---- MATERIAL PROVIDED
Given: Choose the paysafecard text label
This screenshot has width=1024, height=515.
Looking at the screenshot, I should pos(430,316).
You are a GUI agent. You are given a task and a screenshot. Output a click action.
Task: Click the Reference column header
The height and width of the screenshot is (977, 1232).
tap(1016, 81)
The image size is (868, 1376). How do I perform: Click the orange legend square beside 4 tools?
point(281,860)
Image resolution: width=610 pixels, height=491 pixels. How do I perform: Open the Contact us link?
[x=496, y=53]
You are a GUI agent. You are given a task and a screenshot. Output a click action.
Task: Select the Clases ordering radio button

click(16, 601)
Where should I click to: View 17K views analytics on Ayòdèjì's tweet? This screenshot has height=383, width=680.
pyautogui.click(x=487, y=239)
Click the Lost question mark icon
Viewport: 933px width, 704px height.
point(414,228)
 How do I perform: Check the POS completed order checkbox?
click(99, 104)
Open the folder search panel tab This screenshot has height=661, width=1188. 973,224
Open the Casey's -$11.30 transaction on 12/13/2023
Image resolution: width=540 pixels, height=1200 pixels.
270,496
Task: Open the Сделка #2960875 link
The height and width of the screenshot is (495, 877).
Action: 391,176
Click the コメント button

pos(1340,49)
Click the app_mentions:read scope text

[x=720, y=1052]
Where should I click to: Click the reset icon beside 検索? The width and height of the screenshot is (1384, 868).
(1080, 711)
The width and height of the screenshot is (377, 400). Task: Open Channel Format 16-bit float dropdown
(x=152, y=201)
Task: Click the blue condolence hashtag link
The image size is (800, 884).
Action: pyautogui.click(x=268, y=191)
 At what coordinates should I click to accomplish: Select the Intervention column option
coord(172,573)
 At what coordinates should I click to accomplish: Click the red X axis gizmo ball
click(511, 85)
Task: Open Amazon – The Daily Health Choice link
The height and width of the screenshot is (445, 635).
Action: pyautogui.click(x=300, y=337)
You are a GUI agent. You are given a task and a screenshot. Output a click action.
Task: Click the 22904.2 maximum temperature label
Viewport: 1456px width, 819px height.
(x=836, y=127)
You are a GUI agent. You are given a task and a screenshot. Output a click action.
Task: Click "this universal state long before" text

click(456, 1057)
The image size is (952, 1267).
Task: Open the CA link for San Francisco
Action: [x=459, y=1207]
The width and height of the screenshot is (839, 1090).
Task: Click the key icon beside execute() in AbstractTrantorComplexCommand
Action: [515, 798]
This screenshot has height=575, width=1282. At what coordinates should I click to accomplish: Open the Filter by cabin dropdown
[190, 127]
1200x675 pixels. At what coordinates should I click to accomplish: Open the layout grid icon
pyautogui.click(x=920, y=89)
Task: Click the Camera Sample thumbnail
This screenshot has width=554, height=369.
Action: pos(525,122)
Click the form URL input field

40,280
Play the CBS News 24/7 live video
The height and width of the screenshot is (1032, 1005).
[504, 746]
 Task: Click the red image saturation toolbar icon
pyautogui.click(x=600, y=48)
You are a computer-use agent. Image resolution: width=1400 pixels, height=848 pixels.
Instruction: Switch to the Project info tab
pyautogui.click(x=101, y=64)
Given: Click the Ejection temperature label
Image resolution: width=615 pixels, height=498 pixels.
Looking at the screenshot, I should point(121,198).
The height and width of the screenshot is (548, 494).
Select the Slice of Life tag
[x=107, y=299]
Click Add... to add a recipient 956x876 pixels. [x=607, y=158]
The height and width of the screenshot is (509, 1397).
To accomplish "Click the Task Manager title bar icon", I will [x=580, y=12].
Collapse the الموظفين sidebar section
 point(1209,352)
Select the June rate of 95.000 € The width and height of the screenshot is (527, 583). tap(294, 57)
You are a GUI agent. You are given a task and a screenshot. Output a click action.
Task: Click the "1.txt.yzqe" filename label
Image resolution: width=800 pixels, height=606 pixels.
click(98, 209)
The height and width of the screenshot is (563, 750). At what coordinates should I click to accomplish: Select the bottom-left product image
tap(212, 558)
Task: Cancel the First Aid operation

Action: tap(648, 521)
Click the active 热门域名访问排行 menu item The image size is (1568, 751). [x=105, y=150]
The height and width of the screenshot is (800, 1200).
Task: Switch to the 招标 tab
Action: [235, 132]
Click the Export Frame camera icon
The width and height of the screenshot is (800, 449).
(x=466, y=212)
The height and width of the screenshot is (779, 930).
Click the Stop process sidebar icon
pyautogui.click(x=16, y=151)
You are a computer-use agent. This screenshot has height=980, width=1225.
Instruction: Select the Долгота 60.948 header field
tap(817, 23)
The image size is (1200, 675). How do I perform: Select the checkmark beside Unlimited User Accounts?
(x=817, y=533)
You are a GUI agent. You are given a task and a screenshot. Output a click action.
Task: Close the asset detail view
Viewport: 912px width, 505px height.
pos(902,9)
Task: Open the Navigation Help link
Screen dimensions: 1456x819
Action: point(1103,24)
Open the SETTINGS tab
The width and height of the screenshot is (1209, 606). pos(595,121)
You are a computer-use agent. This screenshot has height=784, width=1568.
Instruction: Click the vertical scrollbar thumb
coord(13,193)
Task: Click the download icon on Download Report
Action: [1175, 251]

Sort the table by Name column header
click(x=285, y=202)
--------
• PROBLEM TO SOLVE:
Render each of the lines above as a numbered list item, leaving out the blank lines.

• RESULT OF THIS EXERCISE:
1. Given: Choose the paysafecard text label
2. This screenshot has width=1024, height=515.
3. Looking at the screenshot, I should pos(430,316).
4. You are a GUI agent. You are given a task and a screenshot. Output a click action.
5. Task: Click the Reference column header
6. The height and width of the screenshot is (977, 1232).
7. tap(1016, 81)
8. The image size is (868, 1376). How do I perform: Click the orange legend square beside 4 tools?
9. point(281,860)
10. Image resolution: width=610 pixels, height=491 pixels. How do I perform: Open the Contact us link?
11. [x=496, y=53]
12. You are a GUI agent. You are given a task and a screenshot. Output a click action.
13. Task: Select the Clases ordering radio button
14. click(16, 601)
15. Where should I click to: View 17K views analytics on Ayòdèjì's tweet? This screenshot has height=383, width=680.
16. pyautogui.click(x=487, y=239)
17. Click the Lost question mark icon
18. Viewport: 933px width, 704px height.
19. point(414,228)
20.  How do I perform: Check the POS completed order checkbox?
21. click(99, 104)
22. Open the folder search panel tab This screenshot has height=661, width=1188. 973,224
23. Open the Casey's -$11.30 transaction on 12/13/2023
24. Image resolution: width=540 pixels, height=1200 pixels.
25. 270,496
26. Task: Open the Сделка #2960875 link
27. The height and width of the screenshot is (495, 877).
28. Action: 391,176
29. Click the コメント button
30. pos(1340,49)
31. Click the app_mentions:read scope text
32. [x=720, y=1052]
33. Where should I click to: Click the reset icon beside 検索? The width and height of the screenshot is (1384, 868).
34. (1080, 711)
35. The width and height of the screenshot is (377, 400). Task: Open Channel Format 16-bit float dropdown
36. (x=152, y=201)
37. Task: Click the blue condolence hashtag link
38. The image size is (800, 884).
39. Action: pyautogui.click(x=268, y=191)
40.  At what coordinates should I click to accomplish: Select the Intervention column option
41. coord(172,573)
42.  At what coordinates should I click to accomplish: Click the red X axis gizmo ball
43. click(511, 85)
44. Task: Open Amazon – The Daily Health Choice link
45. The height and width of the screenshot is (445, 635).
46. Action: pyautogui.click(x=300, y=337)
47. You are a GUI agent. You are given a task and a screenshot. Output a click action.
48. Task: Click the 22904.2 maximum temperature label
49. Viewport: 1456px width, 819px height.
50. (x=836, y=127)
51. You are a GUI agent. You are given a task and a screenshot. Output a click action.
52. Task: Click "this universal state long before" text
53. click(456, 1057)
54. The image size is (952, 1267).
55. Task: Open the CA link for San Francisco
56. Action: [x=459, y=1207]
57. The width and height of the screenshot is (839, 1090).
58. Task: Click the key icon beside execute() in AbstractTrantorComplexCommand
59. Action: [515, 798]
60. This screenshot has height=575, width=1282. At what coordinates should I click to accomplish: Open the Filter by cabin dropdown
61. [190, 127]
62. 1200x675 pixels. At what coordinates should I click to accomplish: Open the layout grid icon
63. pyautogui.click(x=920, y=89)
64. Task: Click the Camera Sample thumbnail
65. This screenshot has width=554, height=369.
66. Action: pos(525,122)
67. Click the form URL input field
68. 40,280
69. Play the CBS News 24/7 live video
70. The height and width of the screenshot is (1032, 1005).
71. [504, 746]
72.  Task: Click the red image saturation toolbar icon
73. pyautogui.click(x=600, y=48)
74. You are a computer-use agent. Image resolution: width=1400 pixels, height=848 pixels.
75. Instruction: Switch to the Project info tab
76. pyautogui.click(x=101, y=64)
77. Given: Click the Ejection temperature label
78. Image resolution: width=615 pixels, height=498 pixels.
79. Looking at the screenshot, I should point(121,198).
80. The height and width of the screenshot is (548, 494).
81. Select the Slice of Life tag
82. [x=107, y=299]
83. Click Add... to add a recipient 956x876 pixels. [x=607, y=158]
84. The height and width of the screenshot is (509, 1397).
85. To accomplish "Click the Task Manager title bar icon", I will [x=580, y=12].
86. Collapse the الموظفين sidebar section
87.  point(1209,352)
88. Select the June rate of 95.000 € The width and height of the screenshot is (527, 583). tap(294, 57)
89. You are a GUI agent. You are given a task and a screenshot. Output a click action.
90. Task: Click the "1.txt.yzqe" filename label
91. Image resolution: width=800 pixels, height=606 pixels.
92. click(98, 209)
93. The height and width of the screenshot is (563, 750). At what coordinates should I click to accomplish: Select the bottom-left product image
94. tap(212, 558)
95. Task: Cancel the First Aid operation
96. Action: tap(648, 521)
97. Click the active 热门域名访问排行 menu item The image size is (1568, 751). [x=105, y=150]
98. The height and width of the screenshot is (800, 1200).
99. Task: Switch to the 招标 tab
100. Action: [235, 132]
101. Click the Export Frame camera icon
102. The width and height of the screenshot is (800, 449).
103. (x=466, y=212)
104. The height and width of the screenshot is (779, 930).
105. Click the Stop process sidebar icon
106. pyautogui.click(x=16, y=151)
107. You are a computer-use agent. This screenshot has height=980, width=1225.
108. Instruction: Select the Долгота 60.948 header field
109. tap(817, 23)
110. The image size is (1200, 675). How do I perform: Select the checkmark beside Unlimited User Accounts?
111. (x=817, y=533)
112. You are a GUI agent. You are given a task and a screenshot. Output a click action.
113. Task: Close the asset detail view
114. Viewport: 912px width, 505px height.
115. pos(902,9)
116. Task: Open the Navigation Help link
117. Screen dimensions: 1456x819
118. Action: point(1103,24)
119. Open the SETTINGS tab
120. The width and height of the screenshot is (1209, 606). pos(595,121)
121. You are a computer-use agent. This screenshot has height=784, width=1568.
122. Instruction: Click the vertical scrollbar thumb
123. coord(13,193)
124. Task: Click the download icon on Download Report
125. Action: [1175, 251]
126. Sort the table by Name column header
127. click(x=285, y=202)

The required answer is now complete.